BUCKHANNON – West Virginia Wesleyan College’s campus will feature a new way to get around in the fall.

Scott McKinney, chief financial officer with West Virginia Wesleyan College, stopped by the City of Buckhannon’s Consolidated Public Works Board meeting Thursday, to talk about their upcoming bike-sharing program.

“The senior class typically gets together with Bob Skinner (vice president for advancement at Wesleyan), and some other folks to try and leave a meaningful gift behind,” McKinney said. “One of the ideas that bubbled up from the students was a bike share program and it ended up rising to the top.”

He said the students did all the research, looked at many different programs, and they discovered the Republic Bike Share Program.

“The program is used is many communities across the United States,” McKinney said. “The bikes are nearly indestructible; they are very low maintenance and they will cost about $1,000 apiece.”

He said students have been fundraising with a goal of $10,000 to get 10 bikes and two stations to store them on campus. There’s also an app students and other people on Wesleyan’s campus can download to gain and check access to the bikes. The stations/racks will have a scanner, and a registered user can use their phone to scan a code from the app, giving them access to the bike.

“This checks the bike out to the individual person, so they are responsible, and they have agreed in advance for this privilege that ‘I’m responsible for the cost for that bike if I tear it up or don’t bring it back’ and those sorts of things,’” McKinney explained.

He said those registered to use the bikes can take them anywhere in town – for example, to Walmart or Kroger, and the bikes have a built-in bike lock so they can be locked up like any other bike without buying a separate lock.

“They also have these detachable baskets, which is great for students who may not have access to a car and need to buy groceries or just need to carry something with them,” McKinney said.

He said the bikes will not have a set time limit, and they can only be returned to the two stations on campus.

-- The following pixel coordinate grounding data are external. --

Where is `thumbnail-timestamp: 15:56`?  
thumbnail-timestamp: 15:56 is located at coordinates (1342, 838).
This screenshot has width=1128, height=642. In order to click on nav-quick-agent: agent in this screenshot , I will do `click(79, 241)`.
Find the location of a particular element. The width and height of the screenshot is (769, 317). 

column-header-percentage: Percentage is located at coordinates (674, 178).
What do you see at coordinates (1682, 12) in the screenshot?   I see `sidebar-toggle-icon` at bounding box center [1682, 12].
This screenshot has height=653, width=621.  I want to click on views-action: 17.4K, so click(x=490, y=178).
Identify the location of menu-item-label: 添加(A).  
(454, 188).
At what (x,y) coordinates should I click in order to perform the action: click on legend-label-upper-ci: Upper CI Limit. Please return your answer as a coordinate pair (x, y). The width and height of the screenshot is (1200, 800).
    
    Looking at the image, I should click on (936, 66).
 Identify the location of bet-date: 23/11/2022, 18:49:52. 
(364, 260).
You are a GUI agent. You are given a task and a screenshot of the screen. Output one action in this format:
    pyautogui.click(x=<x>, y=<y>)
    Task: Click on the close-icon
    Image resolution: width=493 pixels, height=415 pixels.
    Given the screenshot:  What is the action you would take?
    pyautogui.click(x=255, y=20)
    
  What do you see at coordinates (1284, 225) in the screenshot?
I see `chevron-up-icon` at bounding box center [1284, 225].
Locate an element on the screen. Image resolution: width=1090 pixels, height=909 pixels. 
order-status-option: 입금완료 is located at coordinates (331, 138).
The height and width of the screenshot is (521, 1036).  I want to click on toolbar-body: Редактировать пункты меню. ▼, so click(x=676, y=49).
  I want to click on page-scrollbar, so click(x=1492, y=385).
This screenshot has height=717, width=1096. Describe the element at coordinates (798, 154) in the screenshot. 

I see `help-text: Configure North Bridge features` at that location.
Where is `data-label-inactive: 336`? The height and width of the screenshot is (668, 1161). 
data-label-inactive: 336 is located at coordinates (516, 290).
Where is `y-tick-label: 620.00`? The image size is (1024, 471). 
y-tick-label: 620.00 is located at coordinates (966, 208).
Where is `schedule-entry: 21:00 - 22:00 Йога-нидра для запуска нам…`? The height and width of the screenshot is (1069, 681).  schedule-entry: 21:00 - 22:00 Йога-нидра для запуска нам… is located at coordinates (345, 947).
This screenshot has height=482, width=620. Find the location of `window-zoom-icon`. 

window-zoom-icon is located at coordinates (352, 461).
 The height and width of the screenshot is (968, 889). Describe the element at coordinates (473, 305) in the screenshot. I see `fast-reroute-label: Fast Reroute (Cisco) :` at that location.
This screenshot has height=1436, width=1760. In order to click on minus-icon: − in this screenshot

“Even more good news is that Pepsi Cola has a sustainability and impact fund [through which] they offer relatively small grants anywhere from $500 up to $25,000, and I asked them for $10,000 in January, and I just heard about a month ago that we got it for this project,” McKinney said.

Nevertheless, college officials are still encouraging students to fundraise so they can potentially secure even more bikes in the future.

Buckhannon mayor David McCauley said he was interested in the program and would keep an eye on it to see if the city may try something similar in the future.